Several threads were blocking on the REST service call for /api/mid/mon, which is only used by the agent during auto-mid-selection. Analysis of the code indicates that the RateCounter is retrieved via a sync() call on the existing object to ensure data is available when calling toString() on the object. This places a new instance of the data into memory which is accumulated and not released for 24 hours.

To duplicate perform the following:

- Create a default MID server and enable auto-mid-selection - Install and configure an agent using auto-mid-selection on Linux for ease of testing - On the agent, create a cron job to restart the agent every 15 seconds - Take a heap snapshot on the MID server JVM to record baseline usage and to note the number of TimeSlot objects allocated - Stop the MID server - Repeat above steps on fix - Compare the number of instances of the TimeSlot. They should be lowered if not completely eliminated.
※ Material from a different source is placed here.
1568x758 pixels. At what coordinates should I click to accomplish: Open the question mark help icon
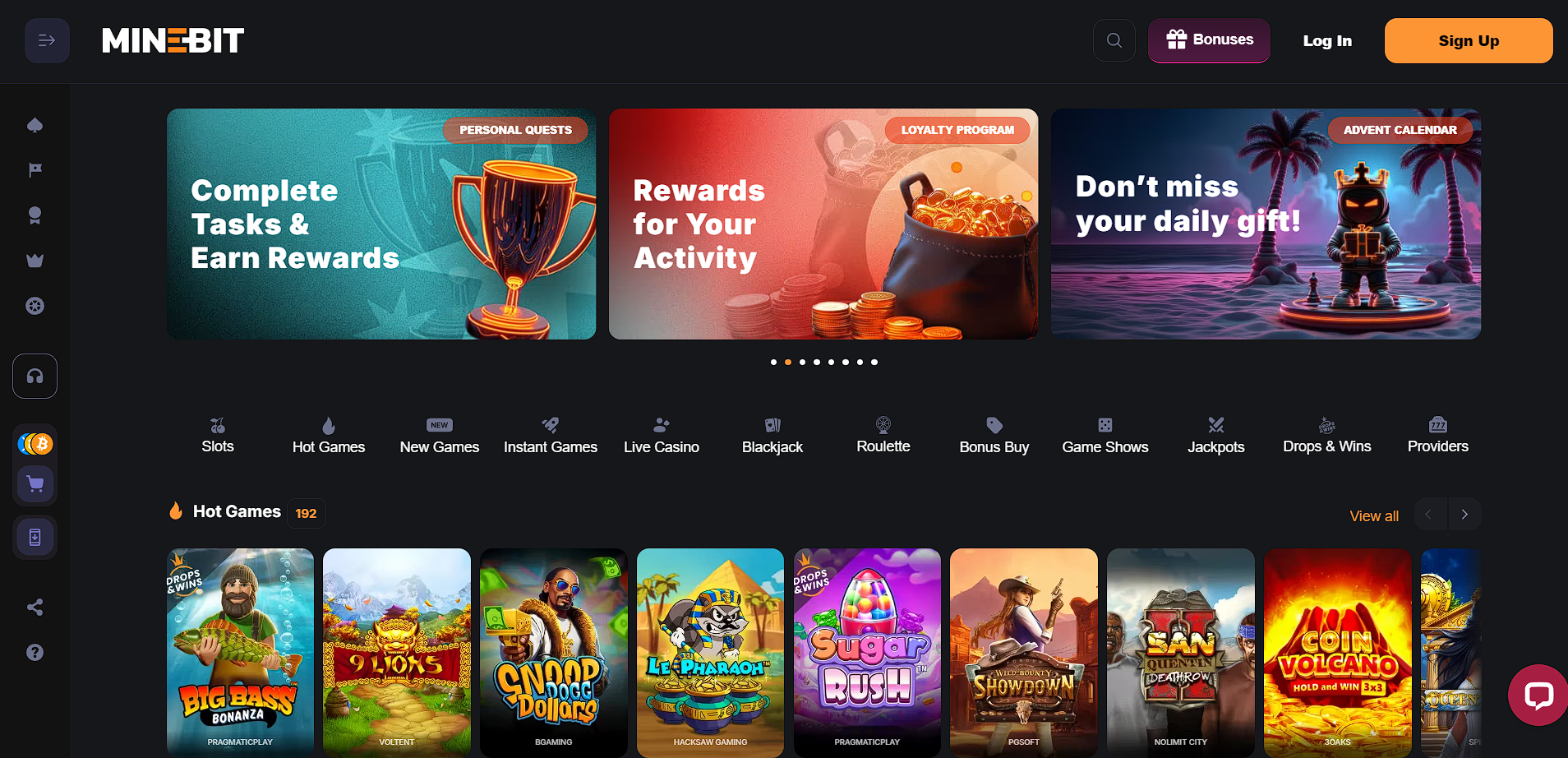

Workaround This problem has been fixed. If an upgrade is possible, please refer to the Fixed In section to determine the latest version with a permanent fix that the instance can be upgraded to.

A workaround would be to Disable auto-mid-selection in the acc.yml files of all Agent installs.

A better alternative to using Auto MID Selection (AMS) is to implement a load balancer within the customer's network, to stand between the Agents installs, and the set of ACC Endpoint enabled MID Servers. The Agent acc.yml is configured with the URL of the load balancer, and the Load balancers are configured with the URLs of the MID Servers. This works because connections are always Agent to MID Server, using REST, and it doesn't matter which MID Server an Agent ends up connecting to. The MID Servers and instance keep track of which MID Server the agent is currently connecting to, and ensures any check ecc_queue outputs are sent to the correct MID Server.

Where there are multiple network environments and several sets of MID Servers to cover all Agents, a Load balancer can be implemented for each environment.